Werkzeugmaschinen

Italiens Werkzeugmaschinenhersteller vom Wirtschaftsaufschwung erfasst

05.08.2010 | Redakteur: Peter Steinmüller

Auch in Italien registriert die Werkzeugmaschinenindustrie eine Trendwende zum Besseren. Bild: Prima Industrie

Die Auftragseingänge bei den italienischen Herstellern von Werkzeugmaschinen, Robotern sowie Automatisierungssystemen lagen zweiten Quartal um 66,4% über dem Vorjahreszeitraum. Das meldet der Branchenverband Ucimu.

Der Index-Wert von 79,7 zeigt laut Verband im Vergleich zum Basiswert von 100 im Jahr 2005 jedoch das tiefe Niveau, auf dem sich die Nachfrage befindet. Die Werte entsprächen jenen der vorherigen Krise im Jahr 2003. Für den Auslandsmarkt weist der Index der eingegangenen Bestellungen eine Zunahme um 60,5% gegenüber dem Vergleichszeitraum des Vorjahres auf einen Wert von 70,6 auf.

Ucimu-Präsident Losma sieht Trendumkehr

Im Inland setzt sich die steigende Tendenz fort, die die Hersteller seit Ende des Jahres 2009 registrieren. Der Index der für die Befriedigung der Inlandsnachfrage bestimmten Bestellungen wuchs im zweiten Quartal um 75,6% gegenüber dem Vergleichszeitraum des Vorjahres und erreichte einen Wert von 89,4.

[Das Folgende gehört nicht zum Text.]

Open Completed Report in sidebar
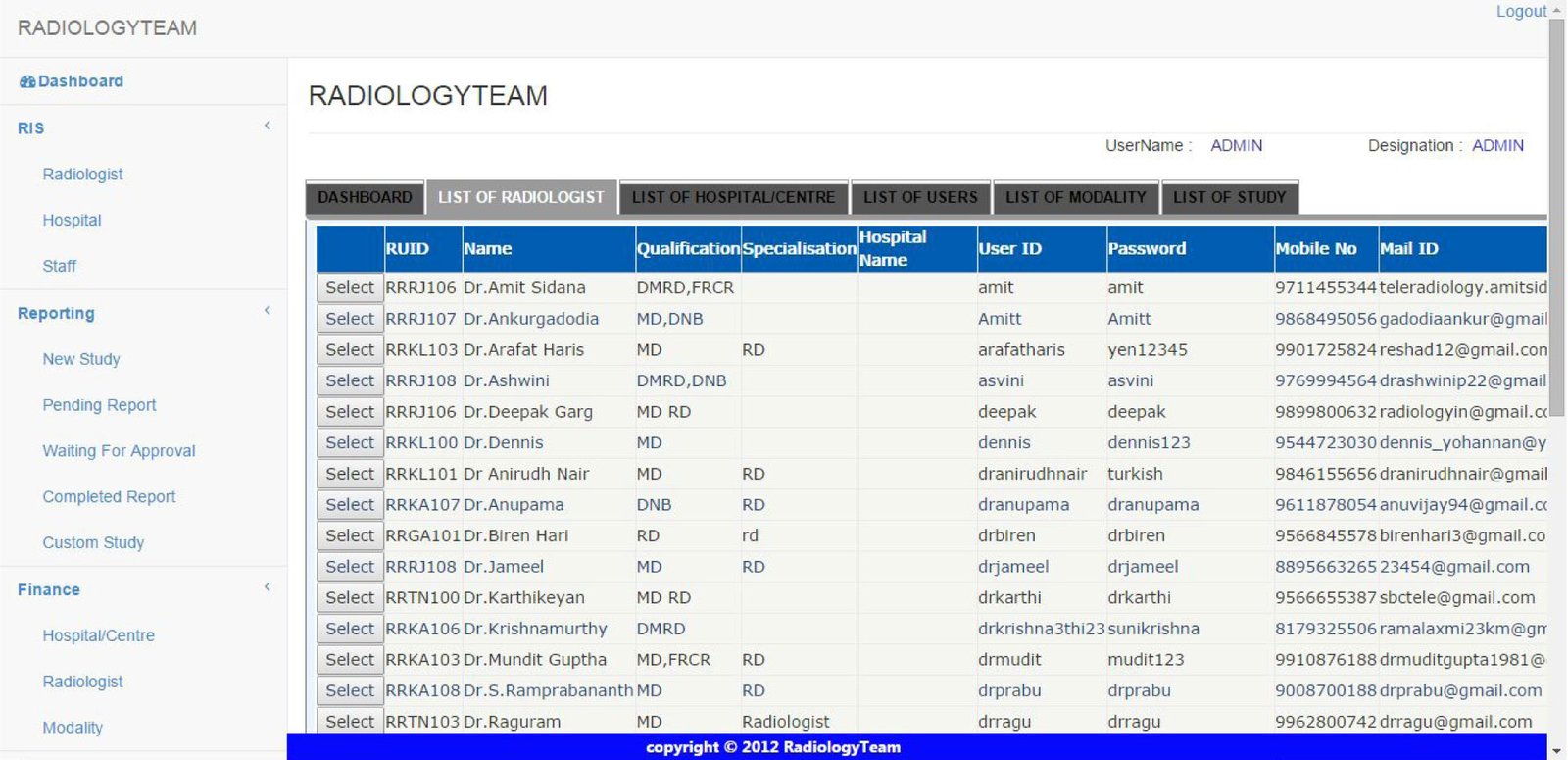The width and height of the screenshot is (1568, 760). [x=109, y=497]
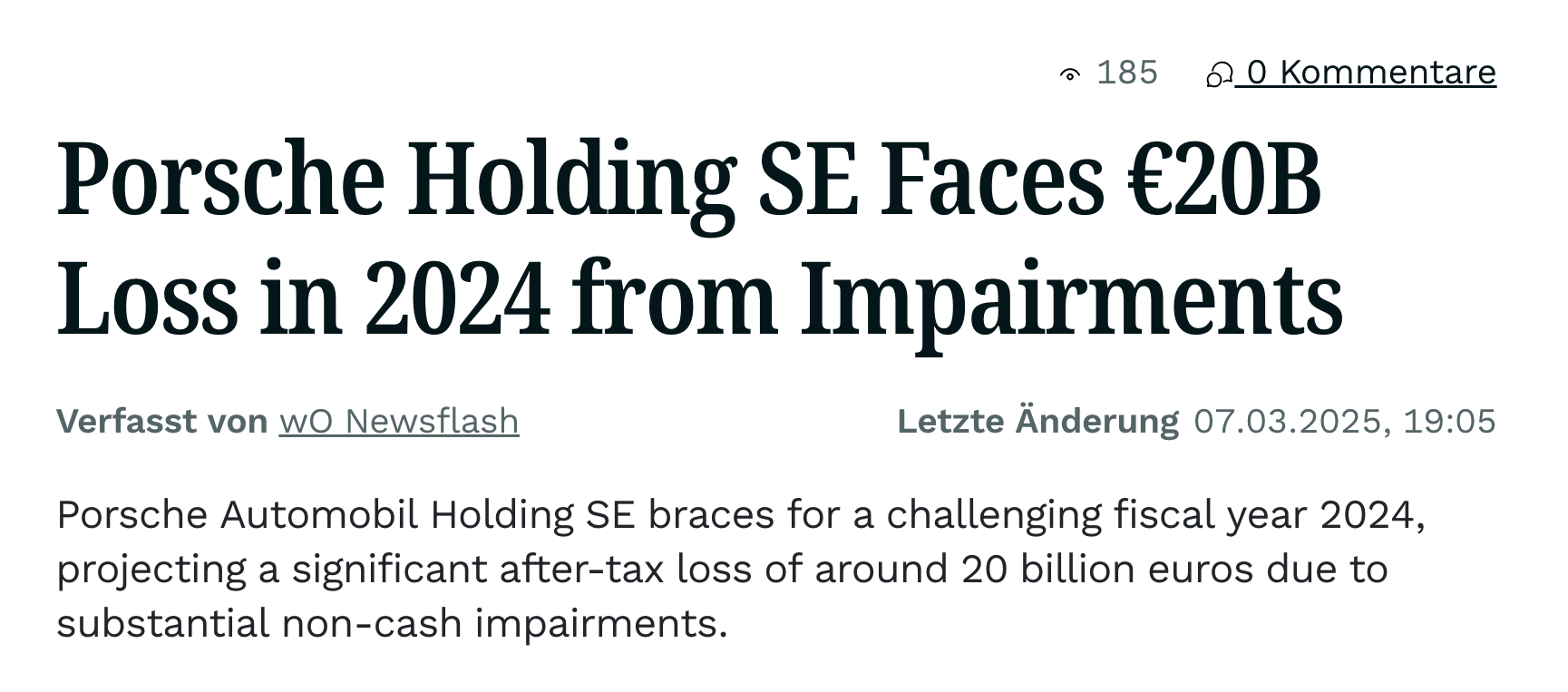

Im Halbjahresvergleich belief sich der Zuwachs an Bestelleingängen auf 34% (Wert von 87,3) gegenüber dem Zeitraum Januar bis Juni 2009, und zwar infolge des Anstiegs der Bestellungen sowohl auf dem Inlands- (+39,2%) als auch auf dem Auslandsmarkt (+32,3%).

„Diese Zahlen sind die Bestätigung für die eingetretene Trendumkehr“, sagt Ucimu-Präsident Giancarlo Losma. Allerdings mache er sich weiter Sorgen um den Inlandsmarkt.